WHAT YOU WILL DO >> Print each of the items below word for word, without changing anything.

EXTRACTED ENTRIES >>
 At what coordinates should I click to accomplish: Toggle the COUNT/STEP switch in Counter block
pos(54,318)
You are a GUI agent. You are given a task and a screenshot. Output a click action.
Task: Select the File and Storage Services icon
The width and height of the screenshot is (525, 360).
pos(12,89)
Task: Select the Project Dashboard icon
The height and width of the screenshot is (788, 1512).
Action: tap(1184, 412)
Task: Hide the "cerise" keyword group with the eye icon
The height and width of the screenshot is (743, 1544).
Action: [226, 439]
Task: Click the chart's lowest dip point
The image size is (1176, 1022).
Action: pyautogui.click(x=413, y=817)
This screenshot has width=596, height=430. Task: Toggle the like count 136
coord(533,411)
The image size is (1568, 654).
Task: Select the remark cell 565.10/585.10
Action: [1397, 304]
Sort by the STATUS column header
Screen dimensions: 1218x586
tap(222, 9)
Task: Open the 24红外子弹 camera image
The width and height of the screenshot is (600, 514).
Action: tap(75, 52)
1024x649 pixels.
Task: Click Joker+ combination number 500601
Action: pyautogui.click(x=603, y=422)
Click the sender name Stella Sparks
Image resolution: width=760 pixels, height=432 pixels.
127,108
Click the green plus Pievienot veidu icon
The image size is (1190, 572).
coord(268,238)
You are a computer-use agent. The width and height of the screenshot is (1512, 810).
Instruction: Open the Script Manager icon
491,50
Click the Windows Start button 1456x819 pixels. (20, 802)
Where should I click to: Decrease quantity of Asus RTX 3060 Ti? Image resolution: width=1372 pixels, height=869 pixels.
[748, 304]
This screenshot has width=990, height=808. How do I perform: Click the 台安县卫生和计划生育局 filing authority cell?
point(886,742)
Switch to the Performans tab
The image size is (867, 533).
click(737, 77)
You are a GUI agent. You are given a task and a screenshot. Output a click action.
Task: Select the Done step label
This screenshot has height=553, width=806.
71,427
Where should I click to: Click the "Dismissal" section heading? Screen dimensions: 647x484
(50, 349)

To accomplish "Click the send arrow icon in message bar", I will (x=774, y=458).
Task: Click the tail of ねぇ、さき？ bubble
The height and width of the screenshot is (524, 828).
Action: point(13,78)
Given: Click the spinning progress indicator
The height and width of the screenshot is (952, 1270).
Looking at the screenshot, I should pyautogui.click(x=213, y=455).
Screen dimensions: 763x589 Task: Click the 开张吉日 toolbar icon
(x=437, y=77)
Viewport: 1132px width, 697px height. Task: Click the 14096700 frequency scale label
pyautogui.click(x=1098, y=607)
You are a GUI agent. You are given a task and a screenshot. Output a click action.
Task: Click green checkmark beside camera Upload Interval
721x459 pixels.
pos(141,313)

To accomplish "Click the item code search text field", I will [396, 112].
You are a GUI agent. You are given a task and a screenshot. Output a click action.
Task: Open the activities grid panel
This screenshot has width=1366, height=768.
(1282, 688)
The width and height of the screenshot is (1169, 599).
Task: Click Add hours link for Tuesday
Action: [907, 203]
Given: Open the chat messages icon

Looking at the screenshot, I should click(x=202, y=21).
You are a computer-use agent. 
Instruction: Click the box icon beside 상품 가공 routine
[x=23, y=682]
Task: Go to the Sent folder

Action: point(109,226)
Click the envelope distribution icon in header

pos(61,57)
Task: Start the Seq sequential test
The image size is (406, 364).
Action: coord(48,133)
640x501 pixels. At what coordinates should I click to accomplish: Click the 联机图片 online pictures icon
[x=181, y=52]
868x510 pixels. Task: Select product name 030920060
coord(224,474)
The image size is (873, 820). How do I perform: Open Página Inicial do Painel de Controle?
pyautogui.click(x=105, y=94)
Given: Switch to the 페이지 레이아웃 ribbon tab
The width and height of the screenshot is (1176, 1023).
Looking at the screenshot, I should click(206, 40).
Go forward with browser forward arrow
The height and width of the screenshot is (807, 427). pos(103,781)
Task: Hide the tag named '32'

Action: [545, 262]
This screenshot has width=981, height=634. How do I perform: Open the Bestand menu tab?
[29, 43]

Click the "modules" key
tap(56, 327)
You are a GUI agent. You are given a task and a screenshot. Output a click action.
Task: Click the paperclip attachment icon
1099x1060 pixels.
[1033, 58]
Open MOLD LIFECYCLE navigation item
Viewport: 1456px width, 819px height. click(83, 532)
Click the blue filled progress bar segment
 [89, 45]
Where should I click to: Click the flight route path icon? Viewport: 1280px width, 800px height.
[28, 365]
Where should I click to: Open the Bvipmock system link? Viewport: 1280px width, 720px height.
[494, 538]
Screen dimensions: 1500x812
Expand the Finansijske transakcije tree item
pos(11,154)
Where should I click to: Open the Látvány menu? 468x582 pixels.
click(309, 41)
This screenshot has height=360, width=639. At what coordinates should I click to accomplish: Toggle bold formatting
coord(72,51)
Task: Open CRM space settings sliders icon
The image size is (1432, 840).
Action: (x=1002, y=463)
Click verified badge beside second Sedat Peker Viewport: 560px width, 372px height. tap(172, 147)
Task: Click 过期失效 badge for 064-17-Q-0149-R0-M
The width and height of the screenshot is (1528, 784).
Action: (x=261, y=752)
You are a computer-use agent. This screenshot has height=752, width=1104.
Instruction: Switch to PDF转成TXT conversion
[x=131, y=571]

REPLY >>
 At what coordinates should I click to accomplish: Toggle the COUNT/STEP switch in Counter block
pos(54,318)
You are a GUI agent. You are given a task and a screenshot. Output a click action.
Task: Select the File and Storage Services icon
The width and height of the screenshot is (525, 360).
pos(12,89)
Task: Select the Project Dashboard icon
The height and width of the screenshot is (788, 1512).
Action: tap(1184, 412)
Task: Hide the "cerise" keyword group with the eye icon
The height and width of the screenshot is (743, 1544).
Action: [226, 439]
Task: Click the chart's lowest dip point
The image size is (1176, 1022).
Action: pyautogui.click(x=413, y=817)
This screenshot has width=596, height=430. Task: Toggle the like count 136
coord(533,411)
The image size is (1568, 654).
Task: Select the remark cell 565.10/585.10
Action: [1397, 304]
Sort by the STATUS column header
Screen dimensions: 1218x586
tap(222, 9)
Task: Open the 24红外子弹 camera image
The width and height of the screenshot is (600, 514).
Action: tap(75, 52)
1024x649 pixels.
Task: Click Joker+ combination number 500601
Action: pyautogui.click(x=603, y=422)
Click the sender name Stella Sparks
Image resolution: width=760 pixels, height=432 pixels.
127,108
Click the green plus Pievienot veidu icon
The image size is (1190, 572).
coord(268,238)
You are a computer-use agent. The width and height of the screenshot is (1512, 810).
Instruction: Open the Script Manager icon
491,50
Click the Windows Start button 1456x819 pixels. (20, 802)
Where should I click to: Decrease quantity of Asus RTX 3060 Ti? Image resolution: width=1372 pixels, height=869 pixels.
[748, 304]
This screenshot has width=990, height=808. How do I perform: Click the 台安县卫生和计划生育局 filing authority cell?
point(886,742)
Switch to the Performans tab
The image size is (867, 533).
click(737, 77)
You are a GUI agent. You are given a task and a screenshot. Output a click action.
Task: Select the Done step label
This screenshot has height=553, width=806.
71,427
Where should I click to: Click the "Dismissal" section heading? Screen dimensions: 647x484
(50, 349)

To accomplish "Click the send arrow icon in message bar", I will (x=774, y=458).
Task: Click the tail of ねぇ、さき？ bubble
The height and width of the screenshot is (524, 828).
Action: point(13,78)
Given: Click the spinning progress indicator
The height and width of the screenshot is (952, 1270).
Looking at the screenshot, I should pyautogui.click(x=213, y=455).
Screen dimensions: 763x589 Task: Click the 开张吉日 toolbar icon
(x=437, y=77)
Viewport: 1132px width, 697px height. Task: Click the 14096700 frequency scale label
pyautogui.click(x=1098, y=607)
You are a GUI agent. You are given a task and a screenshot. Output a click action.
Task: Click green checkmark beside camera Upload Interval
721x459 pixels.
pos(141,313)

To accomplish "Click the item code search text field", I will [396, 112].
You are a GUI agent. You are given a task and a screenshot. Output a click action.
Task: Open the activities grid panel
This screenshot has width=1366, height=768.
(1282, 688)
The width and height of the screenshot is (1169, 599).
Task: Click Add hours link for Tuesday
Action: [907, 203]
Given: Open the chat messages icon

Looking at the screenshot, I should click(x=202, y=21).
You are a computer-use agent. 
Instruction: Click the box icon beside 상품 가공 routine
[x=23, y=682]
Task: Go to the Sent folder

Action: point(109,226)
Click the envelope distribution icon in header

pos(61,57)
Task: Start the Seq sequential test
The image size is (406, 364).
Action: coord(48,133)
640x501 pixels. At what coordinates should I click to accomplish: Click the 联机图片 online pictures icon
[x=181, y=52]
868x510 pixels. Task: Select product name 030920060
coord(224,474)
The image size is (873, 820). How do I perform: Open Página Inicial do Painel de Controle?
pyautogui.click(x=105, y=94)
Given: Switch to the 페이지 레이아웃 ribbon tab
The width and height of the screenshot is (1176, 1023).
Looking at the screenshot, I should click(206, 40).
Go forward with browser forward arrow
The height and width of the screenshot is (807, 427). pos(103,781)
Task: Hide the tag named '32'

Action: [545, 262]
This screenshot has width=981, height=634. How do I perform: Open the Bestand menu tab?
[29, 43]

Click the "modules" key
tap(56, 327)
You are a GUI agent. You are given a task and a screenshot. Output a click action.
Task: Click the paperclip attachment icon
1099x1060 pixels.
[1033, 58]
Open MOLD LIFECYCLE navigation item
Viewport: 1456px width, 819px height. click(83, 532)
Click the blue filled progress bar segment
 [89, 45]
Where should I click to: Click the flight route path icon? Viewport: 1280px width, 800px height.
[28, 365]
Where should I click to: Open the Bvipmock system link? Viewport: 1280px width, 720px height.
[494, 538]
Screen dimensions: 1500x812
Expand the Finansijske transakcije tree item
pos(11,154)
Where should I click to: Open the Látvány menu? 468x582 pixels.
click(309, 41)
This screenshot has height=360, width=639. At what coordinates should I click to accomplish: Toggle bold formatting
coord(72,51)
Task: Open CRM space settings sliders icon
The image size is (1432, 840).
Action: (x=1002, y=463)
Click verified badge beside second Sedat Peker Viewport: 560px width, 372px height. tap(172, 147)
Task: Click 过期失效 badge for 064-17-Q-0149-R0-M
The width and height of the screenshot is (1528, 784).
Action: (x=261, y=752)
You are a computer-use agent. This screenshot has height=752, width=1104.
Instruction: Switch to PDF转成TXT conversion
[x=131, y=571]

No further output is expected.